To the Shareholders of

Appia Rare Earths & Uranium Corp.:

Opinion

We have audited the financial statements of Appia Rare Earths & Uranium Corp. (the "Company"), which comprise the statements of financial position as at September 30, 2021 and 2020, and the statements of changes in equity, loss and comprehensive loss and cash flows for the years then ended, and notes to the financial statements, including a summary of significant accounting policies.

In our opinion, the accompanying financial statements present fairly, in all material respects, the financial position of the Company as at September 30, 2021 and 2020, and its financial performance and its cash flows for the years then ended in accordance with International Financial Reporting Standards (IFRSs).

Basis for Opinion

We conducted our audits in accordance with Canadian generally accepted auditing standards. Our responsibilities under those standards are further described in the Auditor's Responsibilities for the Audit of the Financial Statements section of our report. We are independent of the Company in accordance with the ethical requirements that are relevant to our audit of the financial statements in Canada, and we have fulfilled our other ethical responsibilities in accordance with these requirements. We believe that the audit evidence we have obtained is sufficient and appropriate to provide a basis for our opinion.

Material Uncertainty Related to Going Concern

We draw attention to Note 1 in the financial statements, which indicates that for the year ended September 30, 2021 the Company incurred losses of $1,278,359 and had an accumulated deficit of $14,919,739 at year end. As stated in Note 1, these events or conditions, along with other matters as set forth in Note 1, indicate that a material uncertainty exists that may cast significant doubt on the Company's ability to continue as a going concern. Our opinion is not modified in respect of this matter.

Other information

Management is responsible for the other information. The other information comprises:

  • Management's Discussion and Analysis

Our opinion on the financial statements does not cover the other information and we do not express any form of assurance conclusion thereon. In connection with our audit of the financial statements, our responsibility is to read the other information identified above and, in doing so, consider whether the other information is materially inconsistent with the financial statements or our knowledge obtained in the audit, or otherwise appears to be materially misstated.

We obtained Management's Discussion and Analysis prior to the date of this auditor's report. If, based on the work we have performed on this other information, we conclude that there is a material misstatement of this other information, we are required to report that fact in this auditor's report.

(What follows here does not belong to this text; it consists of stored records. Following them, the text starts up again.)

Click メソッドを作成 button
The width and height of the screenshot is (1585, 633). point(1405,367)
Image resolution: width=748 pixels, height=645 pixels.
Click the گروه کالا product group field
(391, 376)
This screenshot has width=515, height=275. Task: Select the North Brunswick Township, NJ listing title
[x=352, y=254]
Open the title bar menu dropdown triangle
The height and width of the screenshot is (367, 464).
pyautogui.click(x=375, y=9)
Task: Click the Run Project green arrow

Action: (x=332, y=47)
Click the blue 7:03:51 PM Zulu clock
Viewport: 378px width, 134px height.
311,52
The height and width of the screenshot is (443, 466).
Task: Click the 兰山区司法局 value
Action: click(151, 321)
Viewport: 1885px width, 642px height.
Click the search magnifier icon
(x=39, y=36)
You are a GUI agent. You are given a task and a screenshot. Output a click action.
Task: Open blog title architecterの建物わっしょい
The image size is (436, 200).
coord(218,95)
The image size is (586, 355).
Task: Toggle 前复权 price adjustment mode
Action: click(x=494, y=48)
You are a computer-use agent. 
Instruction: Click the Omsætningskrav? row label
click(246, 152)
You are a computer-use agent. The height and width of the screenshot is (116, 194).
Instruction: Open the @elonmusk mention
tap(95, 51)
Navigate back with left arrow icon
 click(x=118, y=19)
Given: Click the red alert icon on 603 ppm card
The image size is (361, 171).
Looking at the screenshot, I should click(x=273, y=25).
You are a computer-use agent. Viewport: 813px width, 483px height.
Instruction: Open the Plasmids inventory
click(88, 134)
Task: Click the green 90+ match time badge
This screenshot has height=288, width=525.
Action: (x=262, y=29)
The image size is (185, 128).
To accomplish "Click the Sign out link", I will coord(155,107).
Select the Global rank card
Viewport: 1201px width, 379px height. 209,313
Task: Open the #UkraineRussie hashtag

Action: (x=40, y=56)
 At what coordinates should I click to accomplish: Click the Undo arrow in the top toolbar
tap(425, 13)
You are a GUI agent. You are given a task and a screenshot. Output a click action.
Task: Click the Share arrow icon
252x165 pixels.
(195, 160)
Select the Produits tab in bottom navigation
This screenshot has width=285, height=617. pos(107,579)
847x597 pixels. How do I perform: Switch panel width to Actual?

We have nothing to report in this regard.

Responsibilities of Management and Those Charged with Governance for the Financial StatementsManagement is responsible for the preparation and fair presentation of the financial statements in accordance with IFRS, and for such internal control as management determines is necessary to enable the preparation of financial statements that are free from material misstatement, whether due to fraud or error.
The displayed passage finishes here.